Fats are an important part of a healthy diet. They help fight off the body’s hunger instincts. They are partially responsible for the shine of your hair, the suppleness of your skin. And boy did they get a bad rap somewhere in the 80’s.
All fats are not created equal. This is true. The best possible fats are monounsaturated fats, the kind found in olive oil and nuts (and yes, flaxseed oil). They are better because they are the lowest in cholesterol, and do the least to damage your heart and your arteries.
Margarine is NOT better. No matter how they slice it on the labels, it is still not better, unless you *only* look at calorie count. Trans fatty acids, for example, are a big component of margarine. The substances in margarine might likely be at the heart of several things, like liver damage, heart disease, maybe even cancer.
An optimum diet contains about 20% fat per meal. One way to get that is by cooking with olive oil. Another is to use walnuts in your dishes.
Fat does something really cool: it suppresses appetite. When your body’s ancient hunter-gatherer nature gets a taste of fats, it tends to think, “I’m doing all right. I don’t have to gorge on anything. Yep, no problems here.” And boy, that comes in handy when you’re eating a reduced calorie dietary plan. A few walnuts go a long way.

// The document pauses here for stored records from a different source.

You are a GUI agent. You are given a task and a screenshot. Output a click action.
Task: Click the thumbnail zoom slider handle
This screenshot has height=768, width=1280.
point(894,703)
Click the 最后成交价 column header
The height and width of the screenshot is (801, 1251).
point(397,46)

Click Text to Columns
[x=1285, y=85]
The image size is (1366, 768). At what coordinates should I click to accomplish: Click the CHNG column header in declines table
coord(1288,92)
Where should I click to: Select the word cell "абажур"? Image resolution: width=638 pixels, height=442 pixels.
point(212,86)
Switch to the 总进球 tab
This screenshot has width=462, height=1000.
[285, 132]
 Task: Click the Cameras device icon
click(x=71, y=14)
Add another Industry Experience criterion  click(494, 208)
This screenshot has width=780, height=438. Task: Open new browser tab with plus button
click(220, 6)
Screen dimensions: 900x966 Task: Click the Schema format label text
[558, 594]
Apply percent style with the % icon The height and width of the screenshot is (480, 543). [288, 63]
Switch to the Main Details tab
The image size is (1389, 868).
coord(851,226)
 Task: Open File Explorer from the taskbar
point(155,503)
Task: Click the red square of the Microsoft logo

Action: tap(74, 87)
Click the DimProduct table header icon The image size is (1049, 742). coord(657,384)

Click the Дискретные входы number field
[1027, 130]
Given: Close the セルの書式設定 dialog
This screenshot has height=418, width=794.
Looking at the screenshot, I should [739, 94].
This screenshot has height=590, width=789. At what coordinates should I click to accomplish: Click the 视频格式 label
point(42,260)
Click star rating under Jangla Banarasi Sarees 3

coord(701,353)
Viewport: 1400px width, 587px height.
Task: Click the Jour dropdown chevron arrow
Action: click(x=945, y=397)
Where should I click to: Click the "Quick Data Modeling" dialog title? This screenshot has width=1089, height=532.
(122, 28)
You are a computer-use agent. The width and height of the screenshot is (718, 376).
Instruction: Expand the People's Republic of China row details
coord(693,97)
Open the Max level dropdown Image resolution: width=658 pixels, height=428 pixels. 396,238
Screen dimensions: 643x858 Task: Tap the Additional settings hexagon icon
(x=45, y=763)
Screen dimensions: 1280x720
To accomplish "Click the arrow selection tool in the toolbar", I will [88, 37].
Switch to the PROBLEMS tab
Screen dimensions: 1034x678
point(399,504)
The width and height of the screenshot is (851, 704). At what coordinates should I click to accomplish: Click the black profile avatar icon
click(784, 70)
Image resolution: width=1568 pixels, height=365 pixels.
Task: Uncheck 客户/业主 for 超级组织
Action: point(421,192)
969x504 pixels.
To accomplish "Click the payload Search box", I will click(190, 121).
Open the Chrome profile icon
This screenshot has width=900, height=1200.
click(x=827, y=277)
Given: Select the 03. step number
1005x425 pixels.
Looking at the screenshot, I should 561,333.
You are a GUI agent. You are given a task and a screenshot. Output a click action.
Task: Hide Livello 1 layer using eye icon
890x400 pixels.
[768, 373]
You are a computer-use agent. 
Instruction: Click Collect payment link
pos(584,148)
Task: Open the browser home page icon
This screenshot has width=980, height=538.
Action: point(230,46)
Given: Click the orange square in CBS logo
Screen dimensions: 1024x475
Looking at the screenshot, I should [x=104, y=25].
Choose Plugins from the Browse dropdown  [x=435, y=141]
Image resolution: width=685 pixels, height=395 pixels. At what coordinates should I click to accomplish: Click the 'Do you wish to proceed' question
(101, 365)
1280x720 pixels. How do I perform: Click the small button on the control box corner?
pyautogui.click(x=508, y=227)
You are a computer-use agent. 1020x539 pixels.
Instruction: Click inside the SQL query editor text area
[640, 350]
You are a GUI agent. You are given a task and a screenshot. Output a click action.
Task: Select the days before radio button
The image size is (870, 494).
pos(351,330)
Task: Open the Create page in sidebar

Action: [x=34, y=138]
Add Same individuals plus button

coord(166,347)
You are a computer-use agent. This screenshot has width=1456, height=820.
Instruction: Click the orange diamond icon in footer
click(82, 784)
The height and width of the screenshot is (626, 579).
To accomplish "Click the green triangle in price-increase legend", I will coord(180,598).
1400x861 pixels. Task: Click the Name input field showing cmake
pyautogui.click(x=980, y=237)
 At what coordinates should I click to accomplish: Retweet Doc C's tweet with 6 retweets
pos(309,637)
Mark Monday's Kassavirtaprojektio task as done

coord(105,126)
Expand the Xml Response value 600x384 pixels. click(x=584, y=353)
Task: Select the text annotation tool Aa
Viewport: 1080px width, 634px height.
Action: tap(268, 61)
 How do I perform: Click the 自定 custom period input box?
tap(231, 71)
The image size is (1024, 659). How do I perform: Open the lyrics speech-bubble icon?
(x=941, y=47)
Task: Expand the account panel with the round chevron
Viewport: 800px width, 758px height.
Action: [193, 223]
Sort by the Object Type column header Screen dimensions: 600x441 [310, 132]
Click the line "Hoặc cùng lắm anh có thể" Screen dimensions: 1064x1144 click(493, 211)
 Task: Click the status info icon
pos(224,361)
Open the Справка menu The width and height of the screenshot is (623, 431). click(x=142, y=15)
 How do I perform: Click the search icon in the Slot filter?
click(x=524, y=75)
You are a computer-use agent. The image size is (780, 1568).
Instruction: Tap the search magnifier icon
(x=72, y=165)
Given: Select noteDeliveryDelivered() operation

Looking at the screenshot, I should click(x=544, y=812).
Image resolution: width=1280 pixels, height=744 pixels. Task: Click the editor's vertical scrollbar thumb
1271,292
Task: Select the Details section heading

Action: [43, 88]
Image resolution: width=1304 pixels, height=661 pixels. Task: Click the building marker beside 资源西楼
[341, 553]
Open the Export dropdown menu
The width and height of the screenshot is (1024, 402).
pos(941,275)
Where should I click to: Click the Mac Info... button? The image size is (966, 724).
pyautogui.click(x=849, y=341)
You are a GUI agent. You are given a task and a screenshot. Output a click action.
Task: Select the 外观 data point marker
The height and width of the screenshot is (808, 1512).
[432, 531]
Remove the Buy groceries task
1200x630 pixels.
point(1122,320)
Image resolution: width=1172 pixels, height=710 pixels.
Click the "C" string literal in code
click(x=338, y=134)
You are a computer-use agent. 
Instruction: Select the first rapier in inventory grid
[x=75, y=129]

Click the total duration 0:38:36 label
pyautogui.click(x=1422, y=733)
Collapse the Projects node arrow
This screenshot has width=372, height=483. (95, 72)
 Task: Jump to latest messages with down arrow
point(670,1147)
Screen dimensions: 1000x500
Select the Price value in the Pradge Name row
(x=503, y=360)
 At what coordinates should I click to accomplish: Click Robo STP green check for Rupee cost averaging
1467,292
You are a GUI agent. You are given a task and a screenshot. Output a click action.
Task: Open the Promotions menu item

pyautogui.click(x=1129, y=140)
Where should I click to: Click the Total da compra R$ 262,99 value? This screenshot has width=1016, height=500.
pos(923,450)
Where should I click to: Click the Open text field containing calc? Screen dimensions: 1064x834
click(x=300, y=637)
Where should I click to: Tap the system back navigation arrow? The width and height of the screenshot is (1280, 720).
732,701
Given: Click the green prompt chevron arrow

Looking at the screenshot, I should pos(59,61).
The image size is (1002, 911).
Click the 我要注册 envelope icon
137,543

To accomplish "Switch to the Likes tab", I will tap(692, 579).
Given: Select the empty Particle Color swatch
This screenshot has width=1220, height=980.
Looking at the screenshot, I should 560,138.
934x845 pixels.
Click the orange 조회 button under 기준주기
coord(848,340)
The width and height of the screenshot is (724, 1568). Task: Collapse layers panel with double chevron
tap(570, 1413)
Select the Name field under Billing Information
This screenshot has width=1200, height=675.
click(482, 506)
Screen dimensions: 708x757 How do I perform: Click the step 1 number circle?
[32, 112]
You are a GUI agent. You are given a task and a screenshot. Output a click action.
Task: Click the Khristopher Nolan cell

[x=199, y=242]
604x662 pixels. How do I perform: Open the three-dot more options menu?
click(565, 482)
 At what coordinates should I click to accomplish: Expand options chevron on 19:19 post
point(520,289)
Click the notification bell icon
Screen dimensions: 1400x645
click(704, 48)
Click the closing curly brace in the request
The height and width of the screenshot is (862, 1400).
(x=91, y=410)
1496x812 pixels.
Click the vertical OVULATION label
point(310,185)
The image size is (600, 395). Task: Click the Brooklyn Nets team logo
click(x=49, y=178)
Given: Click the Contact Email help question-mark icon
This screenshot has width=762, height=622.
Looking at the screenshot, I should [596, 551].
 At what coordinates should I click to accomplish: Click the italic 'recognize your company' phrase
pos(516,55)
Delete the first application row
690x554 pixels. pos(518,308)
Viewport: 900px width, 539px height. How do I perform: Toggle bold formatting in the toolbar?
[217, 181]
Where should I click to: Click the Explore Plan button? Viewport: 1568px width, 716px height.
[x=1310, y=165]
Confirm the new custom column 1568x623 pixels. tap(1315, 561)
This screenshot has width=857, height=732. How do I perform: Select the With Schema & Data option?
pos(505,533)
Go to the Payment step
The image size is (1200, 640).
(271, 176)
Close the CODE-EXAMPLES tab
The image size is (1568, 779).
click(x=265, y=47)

Okay, Jorge Cruise talks LOTS about flaxseed oil, how great it is, how yada yada. I am not a big fan, but only for these reasons: it’s really expensive, and it’s so delicate you have to treat it like a princess. What good is an oil I can’t cook with? For me? Not very. So, I skip it. The Omega-3 gain that flaxseeds gets you are equally present in walnuts, salmon and other fish of that nature, and that makes it fine by me to discount flaxseeds in any form in my life.